**简短任务**
请把下面条目中从含有"Click the empty"的那一行起、到含有"Looking at the screenshot, I should (87, 138)."的那一行止的各行原样再写一遍，首尾两行都算在内。

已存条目

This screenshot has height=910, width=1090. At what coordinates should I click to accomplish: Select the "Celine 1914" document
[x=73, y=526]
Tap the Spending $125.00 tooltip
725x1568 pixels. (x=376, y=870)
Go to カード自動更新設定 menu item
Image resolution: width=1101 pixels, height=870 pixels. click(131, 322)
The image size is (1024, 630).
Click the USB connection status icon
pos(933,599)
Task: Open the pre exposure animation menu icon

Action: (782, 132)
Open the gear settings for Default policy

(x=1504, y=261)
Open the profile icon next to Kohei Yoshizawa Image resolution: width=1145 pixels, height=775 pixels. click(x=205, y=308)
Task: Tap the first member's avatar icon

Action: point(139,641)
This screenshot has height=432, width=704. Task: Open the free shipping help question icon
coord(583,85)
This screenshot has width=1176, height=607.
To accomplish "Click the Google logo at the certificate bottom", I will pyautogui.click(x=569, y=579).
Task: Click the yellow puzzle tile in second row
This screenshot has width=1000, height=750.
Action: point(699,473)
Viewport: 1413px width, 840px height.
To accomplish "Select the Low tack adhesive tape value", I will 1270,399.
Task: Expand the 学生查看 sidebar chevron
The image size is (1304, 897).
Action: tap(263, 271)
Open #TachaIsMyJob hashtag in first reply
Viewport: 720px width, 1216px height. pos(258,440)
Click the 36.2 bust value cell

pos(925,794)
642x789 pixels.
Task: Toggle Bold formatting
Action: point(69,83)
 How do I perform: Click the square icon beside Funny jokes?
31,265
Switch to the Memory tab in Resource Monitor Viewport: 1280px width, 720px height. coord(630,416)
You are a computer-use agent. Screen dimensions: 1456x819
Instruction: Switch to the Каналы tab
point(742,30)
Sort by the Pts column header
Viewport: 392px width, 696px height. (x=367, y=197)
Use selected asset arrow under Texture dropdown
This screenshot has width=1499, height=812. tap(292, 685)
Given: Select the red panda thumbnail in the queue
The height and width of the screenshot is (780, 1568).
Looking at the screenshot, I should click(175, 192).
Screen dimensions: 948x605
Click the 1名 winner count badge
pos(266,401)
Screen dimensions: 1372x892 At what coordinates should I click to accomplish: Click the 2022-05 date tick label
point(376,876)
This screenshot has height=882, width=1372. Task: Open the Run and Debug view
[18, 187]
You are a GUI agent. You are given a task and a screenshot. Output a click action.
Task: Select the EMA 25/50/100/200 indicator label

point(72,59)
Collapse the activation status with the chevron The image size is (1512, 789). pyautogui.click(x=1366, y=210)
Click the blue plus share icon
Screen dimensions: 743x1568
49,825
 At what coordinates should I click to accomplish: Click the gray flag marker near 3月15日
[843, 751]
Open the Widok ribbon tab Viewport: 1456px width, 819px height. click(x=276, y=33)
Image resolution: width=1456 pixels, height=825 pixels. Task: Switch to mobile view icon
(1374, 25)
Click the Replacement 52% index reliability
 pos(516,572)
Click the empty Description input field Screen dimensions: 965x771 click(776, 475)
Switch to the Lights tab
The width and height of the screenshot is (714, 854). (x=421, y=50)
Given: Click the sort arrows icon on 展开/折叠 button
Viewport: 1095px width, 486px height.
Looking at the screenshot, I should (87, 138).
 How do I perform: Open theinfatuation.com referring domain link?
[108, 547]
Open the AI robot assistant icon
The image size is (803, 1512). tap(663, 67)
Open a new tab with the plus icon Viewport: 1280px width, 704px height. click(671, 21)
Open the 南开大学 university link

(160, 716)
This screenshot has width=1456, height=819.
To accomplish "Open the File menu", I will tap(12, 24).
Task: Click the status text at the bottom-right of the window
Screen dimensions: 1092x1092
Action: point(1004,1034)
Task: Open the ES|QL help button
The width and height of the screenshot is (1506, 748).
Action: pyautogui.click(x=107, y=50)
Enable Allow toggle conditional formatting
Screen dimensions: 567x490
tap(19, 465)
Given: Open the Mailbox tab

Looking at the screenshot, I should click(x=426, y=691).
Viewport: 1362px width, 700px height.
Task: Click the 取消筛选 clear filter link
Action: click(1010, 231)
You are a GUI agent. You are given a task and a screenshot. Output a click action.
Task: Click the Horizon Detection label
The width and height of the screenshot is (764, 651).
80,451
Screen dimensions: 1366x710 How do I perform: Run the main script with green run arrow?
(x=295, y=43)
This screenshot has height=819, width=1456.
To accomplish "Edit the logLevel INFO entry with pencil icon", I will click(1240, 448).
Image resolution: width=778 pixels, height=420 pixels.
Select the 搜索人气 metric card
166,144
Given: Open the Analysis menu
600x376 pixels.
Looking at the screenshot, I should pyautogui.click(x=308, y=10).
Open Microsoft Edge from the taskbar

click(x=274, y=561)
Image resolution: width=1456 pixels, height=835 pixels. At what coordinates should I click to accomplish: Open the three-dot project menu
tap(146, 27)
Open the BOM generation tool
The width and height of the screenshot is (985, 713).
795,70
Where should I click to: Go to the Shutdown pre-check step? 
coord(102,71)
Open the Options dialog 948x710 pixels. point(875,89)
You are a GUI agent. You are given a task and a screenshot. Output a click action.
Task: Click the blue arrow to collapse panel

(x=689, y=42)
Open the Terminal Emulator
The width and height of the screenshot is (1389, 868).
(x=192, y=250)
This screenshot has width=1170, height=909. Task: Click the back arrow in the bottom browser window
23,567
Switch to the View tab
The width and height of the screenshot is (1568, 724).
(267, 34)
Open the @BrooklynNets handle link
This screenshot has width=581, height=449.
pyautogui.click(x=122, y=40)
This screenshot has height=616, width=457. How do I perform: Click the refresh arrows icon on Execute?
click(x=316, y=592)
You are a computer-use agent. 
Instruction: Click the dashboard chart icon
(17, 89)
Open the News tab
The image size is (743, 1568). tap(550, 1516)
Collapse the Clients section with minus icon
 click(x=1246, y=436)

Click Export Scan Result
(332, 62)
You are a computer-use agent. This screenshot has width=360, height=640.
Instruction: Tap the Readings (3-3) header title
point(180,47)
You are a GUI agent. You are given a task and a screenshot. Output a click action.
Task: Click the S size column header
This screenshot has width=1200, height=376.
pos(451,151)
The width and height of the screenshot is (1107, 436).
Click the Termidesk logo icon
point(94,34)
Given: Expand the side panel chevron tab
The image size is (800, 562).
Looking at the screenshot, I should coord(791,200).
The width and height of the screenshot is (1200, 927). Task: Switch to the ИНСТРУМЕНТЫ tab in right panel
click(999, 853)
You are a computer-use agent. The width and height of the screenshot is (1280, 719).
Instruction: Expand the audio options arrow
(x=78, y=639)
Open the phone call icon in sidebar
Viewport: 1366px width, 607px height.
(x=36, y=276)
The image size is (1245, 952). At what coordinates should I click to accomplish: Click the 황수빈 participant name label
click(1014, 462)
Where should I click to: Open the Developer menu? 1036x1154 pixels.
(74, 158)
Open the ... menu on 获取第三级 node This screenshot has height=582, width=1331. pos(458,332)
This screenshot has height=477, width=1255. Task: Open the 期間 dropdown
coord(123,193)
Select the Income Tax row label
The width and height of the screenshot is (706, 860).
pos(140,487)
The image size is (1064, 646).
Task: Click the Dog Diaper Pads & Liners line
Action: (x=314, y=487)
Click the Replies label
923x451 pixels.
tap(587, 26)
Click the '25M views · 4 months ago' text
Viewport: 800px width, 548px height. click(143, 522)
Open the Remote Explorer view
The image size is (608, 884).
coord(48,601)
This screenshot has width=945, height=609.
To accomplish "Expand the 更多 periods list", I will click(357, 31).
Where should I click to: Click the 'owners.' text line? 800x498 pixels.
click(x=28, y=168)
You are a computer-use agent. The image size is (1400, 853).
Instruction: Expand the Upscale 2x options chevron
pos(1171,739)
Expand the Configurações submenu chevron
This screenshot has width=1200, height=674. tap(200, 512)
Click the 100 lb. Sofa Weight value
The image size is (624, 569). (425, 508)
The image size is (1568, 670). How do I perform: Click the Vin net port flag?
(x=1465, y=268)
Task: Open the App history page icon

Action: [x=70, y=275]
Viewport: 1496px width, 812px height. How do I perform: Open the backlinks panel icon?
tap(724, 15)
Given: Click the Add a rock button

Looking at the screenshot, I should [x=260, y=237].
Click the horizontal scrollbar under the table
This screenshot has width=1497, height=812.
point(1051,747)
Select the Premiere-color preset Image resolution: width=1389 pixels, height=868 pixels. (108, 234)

**任务答案**
Click the empty Description input field Screen dimensions: 965x771 click(776, 475)
Switch to the Lights tab
The width and height of the screenshot is (714, 854). (x=421, y=50)
Given: Click the sort arrows icon on 展开/折叠 button
Viewport: 1095px width, 486px height.
Looking at the screenshot, I should (87, 138).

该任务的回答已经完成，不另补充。